Тропинка в небо (Повесть) - Зуев Владимир Матвеевич. Страница 38
«Форсят, — почему-то неприязненно подумала Манюшка и тут же отругала себя. — Ну, допустим, и форсят, так есть же чем! Закалочка еще та! А тебе завидно, вот и топыришь губу… А Бирон-то, Бирон! Майор — понятно: он всегда, как рядовой Иванов с плаката, — побрит и подтянут, и кроме того, еще спортсмен и вообще франт. Бирон же — мешковатый, щеки ввалились — больной, наверно, чем-то, да и годиков ему уже за сорок где-нибудь — старикашка! Но вот поди ж ты!.. Тебе же пятнадцать, ты в расцвете сил и здоровья не занимать, а тащишься в хвосте…»

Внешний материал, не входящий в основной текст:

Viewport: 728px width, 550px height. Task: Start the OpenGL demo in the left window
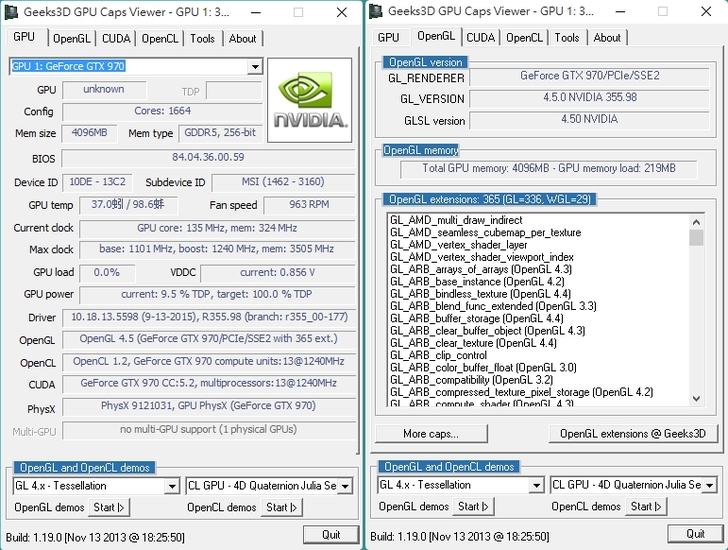111,508
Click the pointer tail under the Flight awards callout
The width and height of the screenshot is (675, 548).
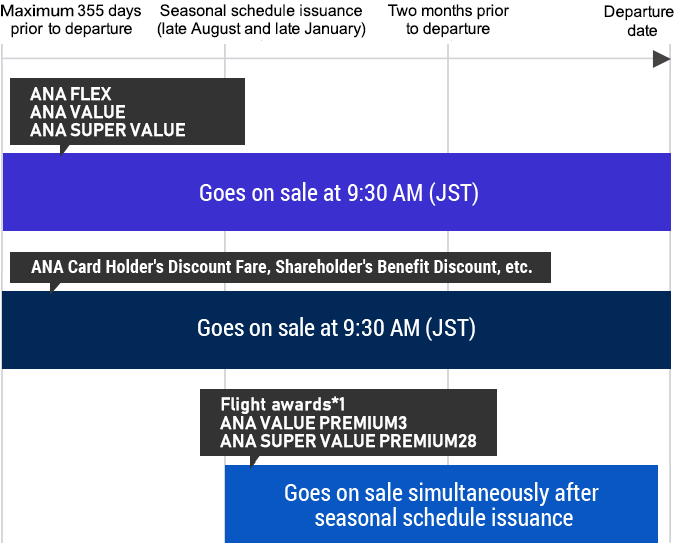253,461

Увы, так оно и было. Манюшка еще раз окинула взглядом роту и с удивлением обнаружила, что она из второго эшелона переместилась в арьергард. Ни Бирона впереди, ни Калинника и Мотко рядом уже не было — вокруг плелись одни малотренированные слабаки из всех взводов. Только Вася Матвиенко остался из первоначального окружения. Он шел почти рядом — всего на полшага сзади, как адъютант, и эту дистанцию старательно сохранял.

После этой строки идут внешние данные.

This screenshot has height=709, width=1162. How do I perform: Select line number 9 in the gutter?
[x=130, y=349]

Манюшка хотела мобилизоваться и сделать рывок вперед, но из этого ничего не вышло — ноги отказывались повиноваться, каждый шаг давался с трудом, и стоило лишь сделать небольшое усилие, как перехватывало дыхание и начиналось жжение в груди.
В просвете меж расступившихся облаков показалось солнце. И все вдруг увидели знакомые окопы огневого городка.

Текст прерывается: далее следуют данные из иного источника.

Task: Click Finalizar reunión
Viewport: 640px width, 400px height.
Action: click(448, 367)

— С другой стороны к лагерю подходим, — сказал Вася. — Ничего себе крюк загнули! А я смотрю — вроде бы знакомая местность, а где мы — понять не могу… Ходу осталось пустяк — километра полтора-два… Знаешь что, Марий? Возьми-ка ты меня под руку.
— Иди-ка ты… вперед, — сквозь зубы и сквозь слезы бессилия ответила Манюшка. — Чего ты тут со мной плетешься? Забыл, что время засекать будут, кто за сколько пришел? Это в парке под ручку гуляют! Да и то другие, не я…
— Ну, обопрись на плечо. Я вижу, что ты… ну… растерла ногу.
— Чего уж там! Просто слабаком оказалась, сла-ба-ком. Не выдержала. Я сейчас отойду в сторонку и сяду вон на тот валун.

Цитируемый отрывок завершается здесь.